Monday, October 31, 2022

12 year “crashiversary”

 It’s been a year. 

For 8 months I was looking to fill my caregiving schedule, and then my aunt passed suddenly from leukemia, she had been my constant caregiver for the passed 12 years, filling in when I couldn’t find the help I needed. Finding and keeping the care I need is a full-time job. Unfortunately, when I don’t have the help I need everything else gets put on hold, this is just the reality of my situation.

And here I am on the other side of this challenging year… and I am trying to enjoy the calm while I have it.


My therapies have been going really well. With the chaos of finding help during the pandemic it has been really nice to get back into a routine. The pool I had been going to for 10 years, Josephine Kernes Memorial Pool, closed down for 18 months, and now that they are back open they are no longer doing one hour sessions. They have cut them down to 30 minutes and that is just not enough time, especially for wheelchair users who need to get out of their chair to prevent pressure sores. It’s unfortunate that they don’t realize this, especially since they have a spinal cord injury grant for aqua therapy. I am thankful I found the Monterey Aqua Therapy Center where I started going in February 2021, they allow one hour sessions which is so beneficial for pressure relief, anxiety, insomnia, pain management, the benefits go on and on.


Buns up! This is during my session of Watsu at the Monterey Aqua Therapy Center. It feels so good!


I just finished showing a beautiful photography exhibit at my gallery by the photographer Edna Bullock that we had postponed since May 2020. Edna passed away 25 years ago but her daughter, Barbara Bullock-Wilson, now runs the family archive and it was an honor to show her photographs. My photographs are now back up in the gallery along with local photographer, Viktor Klinger. I also still have photographs up at Alta bakery in Monterey. And my 2023 fine our calendars are in! Shop here!


I came across this poem last week, another reminder to never give up. There will be the dark times and there will be the light times. Keep calm and carry on (thanks Terry)…


Unstoppable 


Unstoppable they called her

but I saw her stop

I saw her stop

many many times.


Sometimes

I thought she had stopped

for good


but no

she always found a way

to resurrect.


To rise again.


Not the same

never the same.


Each time a little more determined

and a little less vulnerable.


Unstoppable they said

but I think

it was in the stopping

that she found

her power.


Donna Ashworth

Monday, October 10, 2022

Erin Elizabeth Kenyon, 1957-2022

My sweet auntie passed away on June 22nd very quickly after being diagnosed with leukemia.
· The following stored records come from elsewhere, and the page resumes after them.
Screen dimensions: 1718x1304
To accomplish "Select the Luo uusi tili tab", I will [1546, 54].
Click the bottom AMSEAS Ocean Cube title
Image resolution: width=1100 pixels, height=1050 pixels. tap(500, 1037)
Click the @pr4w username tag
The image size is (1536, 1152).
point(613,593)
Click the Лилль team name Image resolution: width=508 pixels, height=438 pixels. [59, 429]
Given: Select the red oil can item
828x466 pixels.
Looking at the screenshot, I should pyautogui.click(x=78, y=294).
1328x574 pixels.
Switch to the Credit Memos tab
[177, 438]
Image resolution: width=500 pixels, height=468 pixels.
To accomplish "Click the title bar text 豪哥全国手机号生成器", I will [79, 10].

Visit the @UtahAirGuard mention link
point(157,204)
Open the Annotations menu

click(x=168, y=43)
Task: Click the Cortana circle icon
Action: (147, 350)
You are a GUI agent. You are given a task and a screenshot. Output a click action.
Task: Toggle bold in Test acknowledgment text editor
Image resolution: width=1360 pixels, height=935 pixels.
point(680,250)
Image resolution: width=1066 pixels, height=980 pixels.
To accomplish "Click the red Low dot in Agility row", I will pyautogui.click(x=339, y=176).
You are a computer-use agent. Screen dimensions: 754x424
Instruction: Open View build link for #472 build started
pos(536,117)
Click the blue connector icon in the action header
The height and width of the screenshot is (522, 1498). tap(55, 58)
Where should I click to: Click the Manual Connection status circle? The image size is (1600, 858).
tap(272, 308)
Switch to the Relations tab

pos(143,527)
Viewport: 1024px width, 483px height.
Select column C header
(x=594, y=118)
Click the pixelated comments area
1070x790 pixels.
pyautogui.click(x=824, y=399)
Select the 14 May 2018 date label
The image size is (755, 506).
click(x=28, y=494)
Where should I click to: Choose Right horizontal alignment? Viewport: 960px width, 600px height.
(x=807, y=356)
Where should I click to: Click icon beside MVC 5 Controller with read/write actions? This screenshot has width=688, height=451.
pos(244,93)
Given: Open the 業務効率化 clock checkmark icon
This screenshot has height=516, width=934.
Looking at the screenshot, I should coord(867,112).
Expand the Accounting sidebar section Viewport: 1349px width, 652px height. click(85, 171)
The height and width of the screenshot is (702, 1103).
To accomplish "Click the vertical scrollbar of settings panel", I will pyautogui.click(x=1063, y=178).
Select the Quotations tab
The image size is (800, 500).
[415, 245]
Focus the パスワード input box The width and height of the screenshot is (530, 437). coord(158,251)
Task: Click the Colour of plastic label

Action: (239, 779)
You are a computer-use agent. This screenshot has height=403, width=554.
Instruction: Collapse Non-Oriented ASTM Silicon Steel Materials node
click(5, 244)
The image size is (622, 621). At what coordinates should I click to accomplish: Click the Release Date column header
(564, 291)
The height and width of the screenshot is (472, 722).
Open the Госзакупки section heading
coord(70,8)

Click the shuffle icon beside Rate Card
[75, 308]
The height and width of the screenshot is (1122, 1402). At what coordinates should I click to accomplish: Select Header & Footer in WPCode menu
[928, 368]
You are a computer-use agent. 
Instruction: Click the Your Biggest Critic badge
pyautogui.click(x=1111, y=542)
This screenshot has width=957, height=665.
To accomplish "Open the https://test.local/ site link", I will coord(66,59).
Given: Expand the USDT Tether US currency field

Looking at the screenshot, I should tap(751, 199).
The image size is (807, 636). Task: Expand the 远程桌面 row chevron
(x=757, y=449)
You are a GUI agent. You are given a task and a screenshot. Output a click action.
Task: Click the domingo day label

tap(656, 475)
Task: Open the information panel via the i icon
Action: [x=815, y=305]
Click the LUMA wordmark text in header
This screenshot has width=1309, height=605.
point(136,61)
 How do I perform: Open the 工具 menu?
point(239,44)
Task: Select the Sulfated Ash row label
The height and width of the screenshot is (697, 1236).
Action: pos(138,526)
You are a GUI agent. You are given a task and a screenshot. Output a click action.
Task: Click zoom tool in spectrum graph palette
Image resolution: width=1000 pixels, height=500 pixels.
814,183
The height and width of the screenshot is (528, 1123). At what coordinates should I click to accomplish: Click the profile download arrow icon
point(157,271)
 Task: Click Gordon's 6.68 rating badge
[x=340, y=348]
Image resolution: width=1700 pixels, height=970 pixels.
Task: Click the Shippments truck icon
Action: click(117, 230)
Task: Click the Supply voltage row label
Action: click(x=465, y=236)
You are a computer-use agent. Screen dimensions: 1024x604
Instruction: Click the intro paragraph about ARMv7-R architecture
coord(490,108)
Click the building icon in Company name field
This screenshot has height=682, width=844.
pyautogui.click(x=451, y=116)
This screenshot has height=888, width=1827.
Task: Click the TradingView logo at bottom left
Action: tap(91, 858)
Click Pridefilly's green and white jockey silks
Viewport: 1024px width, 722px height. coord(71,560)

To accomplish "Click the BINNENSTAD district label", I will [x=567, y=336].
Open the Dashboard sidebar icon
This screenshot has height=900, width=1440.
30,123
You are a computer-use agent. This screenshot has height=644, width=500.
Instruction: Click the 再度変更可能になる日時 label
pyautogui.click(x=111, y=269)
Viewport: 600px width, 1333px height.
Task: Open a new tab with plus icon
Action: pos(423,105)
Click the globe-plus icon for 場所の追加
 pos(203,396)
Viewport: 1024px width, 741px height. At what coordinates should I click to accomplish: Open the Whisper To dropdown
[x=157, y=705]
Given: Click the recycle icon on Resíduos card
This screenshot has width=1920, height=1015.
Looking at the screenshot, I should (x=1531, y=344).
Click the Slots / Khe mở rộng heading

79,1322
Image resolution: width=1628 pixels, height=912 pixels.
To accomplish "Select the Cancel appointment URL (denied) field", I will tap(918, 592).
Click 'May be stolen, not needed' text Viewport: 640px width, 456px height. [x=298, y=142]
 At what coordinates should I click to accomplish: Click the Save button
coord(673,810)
She had been caregiving for me just a month prior. 

It still feels so unreal and I keep waiting for her to walk in my front door. She has always been my rock, in any emergency she was there. She was my buddy and we had so much fun together. One of the silver linings of my injury is getting to spend so much time with her over the past, nearly 12 years. She took such good care of me, and I know she is sending angels my way. 


When I was a child, before she had kids of her own I had made her a Mother’s Day card, the adults reminded me that she wasn’t a mother yet. That pretty much sums up our relationship. She was always more than an auntie to me, she was my second mom, my friend, my mentor…


When I moved back from attending Brooks Institute of Photography in Santa Barbara she helped me get a job at the Mitchell Group (now Sothebys Realty) photographing houses around the Monterey peninsula and when I was looking for an office/gallery space in town she was the one who found the current location of Gallery Exposed in Carmel. I look around my house and I see the curtains that she made for me, the pants she sewed up holes in, the flower arrangement she left on my table. I have a beef tenderloin in the freezer waiting for her to cook for us, she cooked it the best. 


She was beautiful, strong, funny, caring, creative, crafty and of course feisty (the aries with red hair). My heart is heavy for my cousins, Cody and Casey who lost their mom and for the grandbaby that she will never meet. Again and again I am reminded that life is short and that everything can change in a moment. Love the ones you’re with, give them a hug, tell them you love them. Until we meet again my sweet auntie, I love you so much, I will always be your sweet girl.


Auntie and Sean helping me with rehab at Zhu’s Neuro Acupuncture in 2011. 
Both now are angels in heaven.

Point Lobos, 2013

Baja Mexico, 2013

My 7th birthday party at Auntie’s house in Carmel Valley, 1989.

Pool time, 2020

Relay for Rachael, 2017


You have to love the 80s western wedding. Left to right: aunt Becky Dreher, uncle Tom Sullivan, my mom Katherine Anne McLachlan, great grandma Fern, aunt Erin, aunt Linda and grandma Dibbie. And yes, that’s my little pouty face in the front, I did not fulfill my flower girl duties...

Marin county, 2013

Auntie organizing the scavenger hunt at my 7th birthday party in Carmel Valley, 1989.